**What to do**.
All entries should be copied exactly, none left out.

____ Supplied entries

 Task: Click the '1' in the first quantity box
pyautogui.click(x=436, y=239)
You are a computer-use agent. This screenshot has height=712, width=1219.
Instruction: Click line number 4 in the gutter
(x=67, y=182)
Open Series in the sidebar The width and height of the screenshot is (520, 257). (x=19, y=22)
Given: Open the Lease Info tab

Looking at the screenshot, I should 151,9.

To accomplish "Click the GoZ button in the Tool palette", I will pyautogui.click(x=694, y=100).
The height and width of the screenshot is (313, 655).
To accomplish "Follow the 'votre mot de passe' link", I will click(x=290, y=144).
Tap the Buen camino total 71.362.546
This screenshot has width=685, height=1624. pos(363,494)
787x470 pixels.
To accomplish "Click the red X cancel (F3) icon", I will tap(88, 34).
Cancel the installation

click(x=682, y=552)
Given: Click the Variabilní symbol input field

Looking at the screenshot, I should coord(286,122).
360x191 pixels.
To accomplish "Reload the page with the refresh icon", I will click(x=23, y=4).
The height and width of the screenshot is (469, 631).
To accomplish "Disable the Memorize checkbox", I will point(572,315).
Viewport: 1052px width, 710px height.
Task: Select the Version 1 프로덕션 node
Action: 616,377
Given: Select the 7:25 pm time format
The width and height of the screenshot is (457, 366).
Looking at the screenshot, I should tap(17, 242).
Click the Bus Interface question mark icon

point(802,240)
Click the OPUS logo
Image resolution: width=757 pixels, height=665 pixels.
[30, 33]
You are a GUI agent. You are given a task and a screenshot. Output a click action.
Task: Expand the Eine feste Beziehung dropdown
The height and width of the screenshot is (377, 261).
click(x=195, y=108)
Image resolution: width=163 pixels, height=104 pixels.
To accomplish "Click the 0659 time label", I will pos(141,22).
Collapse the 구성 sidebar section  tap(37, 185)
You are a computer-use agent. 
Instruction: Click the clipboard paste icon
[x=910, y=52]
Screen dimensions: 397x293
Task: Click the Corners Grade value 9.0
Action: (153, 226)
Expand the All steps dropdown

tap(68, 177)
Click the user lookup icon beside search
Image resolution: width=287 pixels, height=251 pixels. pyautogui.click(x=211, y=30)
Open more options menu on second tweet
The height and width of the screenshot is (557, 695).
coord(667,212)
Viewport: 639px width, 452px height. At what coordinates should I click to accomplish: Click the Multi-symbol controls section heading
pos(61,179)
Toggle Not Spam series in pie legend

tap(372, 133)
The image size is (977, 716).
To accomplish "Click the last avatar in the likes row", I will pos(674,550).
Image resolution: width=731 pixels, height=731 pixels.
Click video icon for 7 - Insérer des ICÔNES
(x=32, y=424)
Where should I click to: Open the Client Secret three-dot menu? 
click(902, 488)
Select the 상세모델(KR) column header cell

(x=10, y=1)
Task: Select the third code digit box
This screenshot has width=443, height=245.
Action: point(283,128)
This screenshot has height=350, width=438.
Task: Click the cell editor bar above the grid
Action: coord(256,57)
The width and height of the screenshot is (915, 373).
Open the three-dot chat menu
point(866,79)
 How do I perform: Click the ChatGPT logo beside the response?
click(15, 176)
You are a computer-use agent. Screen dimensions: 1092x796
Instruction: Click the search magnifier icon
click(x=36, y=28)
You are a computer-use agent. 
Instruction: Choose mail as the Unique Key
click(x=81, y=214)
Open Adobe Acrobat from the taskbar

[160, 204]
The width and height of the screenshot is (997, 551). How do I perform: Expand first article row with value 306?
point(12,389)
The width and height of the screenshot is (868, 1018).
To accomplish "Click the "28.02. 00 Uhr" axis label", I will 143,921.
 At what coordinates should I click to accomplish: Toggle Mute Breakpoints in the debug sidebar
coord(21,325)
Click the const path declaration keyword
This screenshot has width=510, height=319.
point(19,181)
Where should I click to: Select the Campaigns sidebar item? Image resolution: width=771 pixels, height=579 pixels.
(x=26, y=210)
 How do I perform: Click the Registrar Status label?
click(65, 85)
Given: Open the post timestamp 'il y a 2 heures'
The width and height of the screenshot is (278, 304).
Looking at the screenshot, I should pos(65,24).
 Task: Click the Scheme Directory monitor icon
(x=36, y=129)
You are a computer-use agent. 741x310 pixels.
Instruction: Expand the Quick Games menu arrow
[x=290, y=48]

________

**Solved exercise**.
 Task: Click the '1' in the first quantity box
pyautogui.click(x=436, y=239)
You are a computer-use agent. This screenshot has height=712, width=1219.
Instruction: Click line number 4 in the gutter
(x=67, y=182)
Open Series in the sidebar The width and height of the screenshot is (520, 257). (x=19, y=22)
Given: Open the Lease Info tab

Looking at the screenshot, I should 151,9.

To accomplish "Click the GoZ button in the Tool palette", I will pyautogui.click(x=694, y=100).
The height and width of the screenshot is (313, 655).
To accomplish "Follow the 'votre mot de passe' link", I will click(x=290, y=144).
Tap the Buen camino total 71.362.546
This screenshot has width=685, height=1624. pos(363,494)
787x470 pixels.
To accomplish "Click the red X cancel (F3) icon", I will tap(88, 34).
Cancel the installation

click(x=682, y=552)
Given: Click the Variabilní symbol input field

Looking at the screenshot, I should coord(286,122).
360x191 pixels.
To accomplish "Reload the page with the refresh icon", I will click(x=23, y=4).
The height and width of the screenshot is (469, 631).
To accomplish "Disable the Memorize checkbox", I will point(572,315).
Viewport: 1052px width, 710px height.
Task: Select the Version 1 프로덕션 node
Action: 616,377
Given: Select the 7:25 pm time format
The width and height of the screenshot is (457, 366).
Looking at the screenshot, I should tap(17, 242).
Click the Bus Interface question mark icon

point(802,240)
Click the OPUS logo
Image resolution: width=757 pixels, height=665 pixels.
[30, 33]
You are a GUI agent. You are given a task and a screenshot. Output a click action.
Task: Expand the Eine feste Beziehung dropdown
The height and width of the screenshot is (377, 261).
click(x=195, y=108)
Image resolution: width=163 pixels, height=104 pixels.
To accomplish "Click the 0659 time label", I will pos(141,22).
Collapse the 구성 sidebar section  tap(37, 185)
You are a computer-use agent. 
Instruction: Click the clipboard paste icon
[x=910, y=52]
Screen dimensions: 397x293
Task: Click the Corners Grade value 9.0
Action: (153, 226)
Expand the All steps dropdown

tap(68, 177)
Click the user lookup icon beside search
Image resolution: width=287 pixels, height=251 pixels. pyautogui.click(x=211, y=30)
Open more options menu on second tweet
The height and width of the screenshot is (557, 695).
coord(667,212)
Viewport: 639px width, 452px height. At what coordinates should I click to accomplish: Click the Multi-symbol controls section heading
pos(61,179)
Toggle Not Spam series in pie legend

tap(372, 133)
The image size is (977, 716).
To accomplish "Click the last avatar in the likes row", I will pos(674,550).
Image resolution: width=731 pixels, height=731 pixels.
Click video icon for 7 - Insérer des ICÔNES
(x=32, y=424)
Where should I click to: Open the Client Secret three-dot menu? 
click(902, 488)
Select the 상세모델(KR) column header cell

(x=10, y=1)
Task: Select the third code digit box
This screenshot has width=443, height=245.
Action: point(283,128)
This screenshot has height=350, width=438.
Task: Click the cell editor bar above the grid
Action: coord(256,57)
The width and height of the screenshot is (915, 373).
Open the three-dot chat menu
point(866,79)
 How do I perform: Click the ChatGPT logo beside the response?
click(15, 176)
You are a computer-use agent. Screen dimensions: 1092x796
Instruction: Click the search magnifier icon
click(x=36, y=28)
You are a computer-use agent. 
Instruction: Choose mail as the Unique Key
click(x=81, y=214)
Open Adobe Acrobat from the taskbar

[160, 204]
The width and height of the screenshot is (997, 551). How do I perform: Expand first article row with value 306?
point(12,389)
The width and height of the screenshot is (868, 1018).
To accomplish "Click the "28.02. 00 Uhr" axis label", I will 143,921.
 At what coordinates should I click to accomplish: Toggle Mute Breakpoints in the debug sidebar
coord(21,325)
Click the const path declaration keyword
This screenshot has width=510, height=319.
point(19,181)
Where should I click to: Select the Campaigns sidebar item? Image resolution: width=771 pixels, height=579 pixels.
(x=26, y=210)
 How do I perform: Click the Registrar Status label?
click(65, 85)
Given: Open the post timestamp 'il y a 2 heures'
The width and height of the screenshot is (278, 304).
Looking at the screenshot, I should pos(65,24).
 Task: Click the Scheme Directory monitor icon
(x=36, y=129)
You are a computer-use agent. 741x310 pixels.
Instruction: Expand the Quick Games menu arrow
[x=290, y=48]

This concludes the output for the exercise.